[[ Input open ]]
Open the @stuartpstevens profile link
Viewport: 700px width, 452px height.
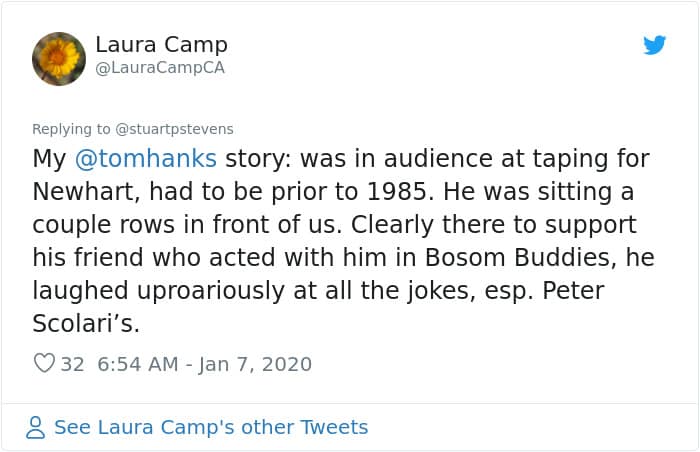tap(174, 129)
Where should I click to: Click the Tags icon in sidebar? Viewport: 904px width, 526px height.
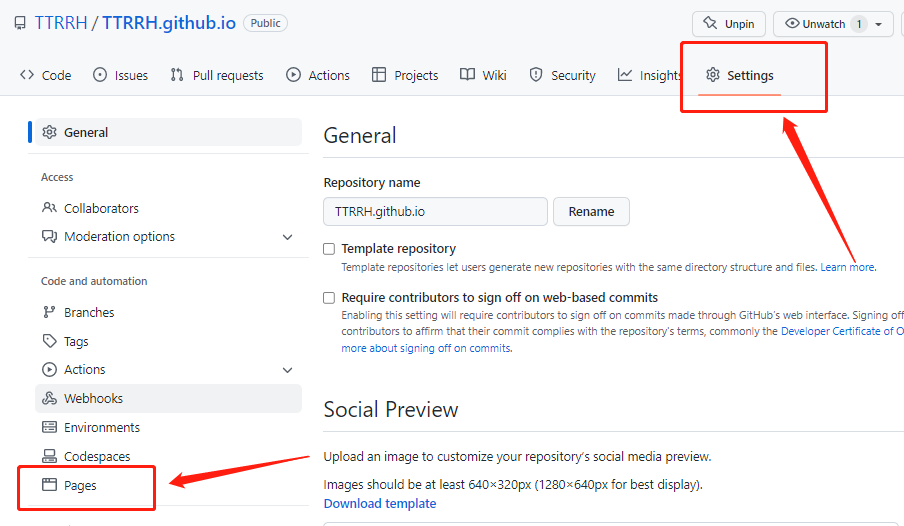tap(49, 341)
[[ Input closed ]]
What is expected: Could you copy every record exactly, without the pictures?

Written reply:
Open the @stuartpstevens profile link
Viewport: 700px width, 452px height.
tap(174, 129)
Where should I click to: Click the Tags icon in sidebar? Viewport: 904px width, 526px height.
tap(49, 341)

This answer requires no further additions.